As I often counsel parties who cannot afford the full range of a lawyer's services, if you have no choice but to pursue your claims or defenses pro se, there are certain things that you can do to help yourself. One, go on to FINRA's Arbitration Awards Database at and try to familiarize yourself with as many cases involving fact patterns similar to yours. Two, try to locate FINRA Arbitration cases that were appealed to the courts (or were there on motions to vacate or confirm) and go online to the court's website and see if you can download some of the filed documents -- you may find pleadings that you could use as a template. Also, in such court files, you may be able to read hearing transcripts or portions thereof, which will further prepare you for direct- and cross-examination.
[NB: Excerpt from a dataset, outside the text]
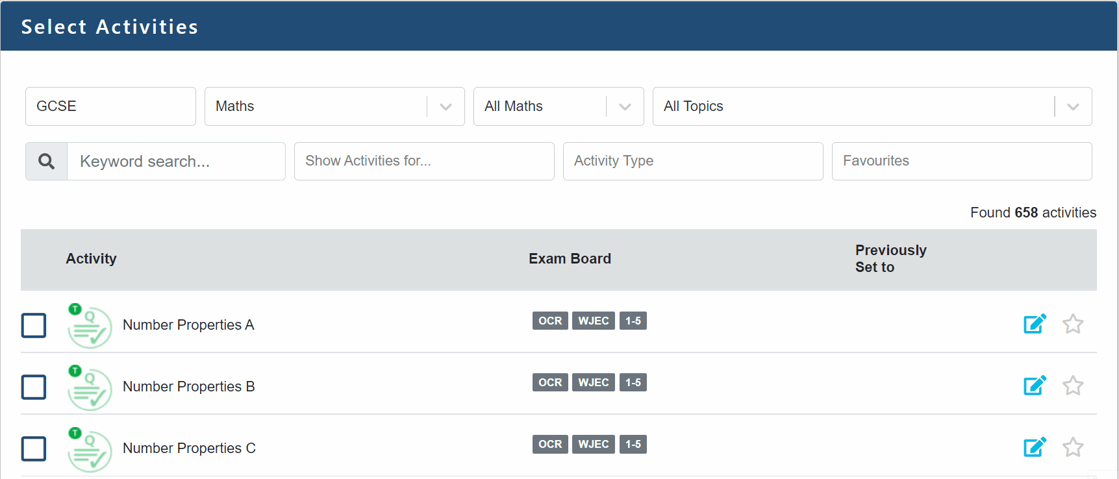The image size is (1119, 479).
Task: Click the search magnifier icon
Action: (x=46, y=162)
Similarly, court files may contain copies of motions made during the arbitration, which will further provide you with some templates or advance warning of things to come.

All the pro se preparation in the world will no more bring you to the level of a veteran arbitration lawyer than watching hours of YouTube videos involving a surgery would prepare you to operate with the skill of a veteran surgeon. Read all you want about how to drive a golf ball. Watch every instructional video about how to drive a golf ball. Good luck hitting your very first shot off the tee over 200 yards on a straight line. In the event that you have limited funds to retain a lawyer, you might wish to ask a veteran arbitration litigator to review your proposed Statement of Claim or Answer and provide you with some comments -- or you might ask a lawyer to provide you with a flat-fee charge to review various motion papers to which you must respond and advise you as to how best to address them. Keep in mind that for such a limited scope of retention, many lawyers will either decline the assignment out of malpractice exposure concerns, or will prepare a written Retainer that clearly warns you that they are merely offering guidance and not a formal "legal" opinion. Finally, you may wish to retain the services of a lawyer to accompany you to each day of an arbitration hearing so as to assist you in handling the presentation of evidence and the examination of witnesses -- but such a retainer will again be turned down by many lawyers or severely limited in scope.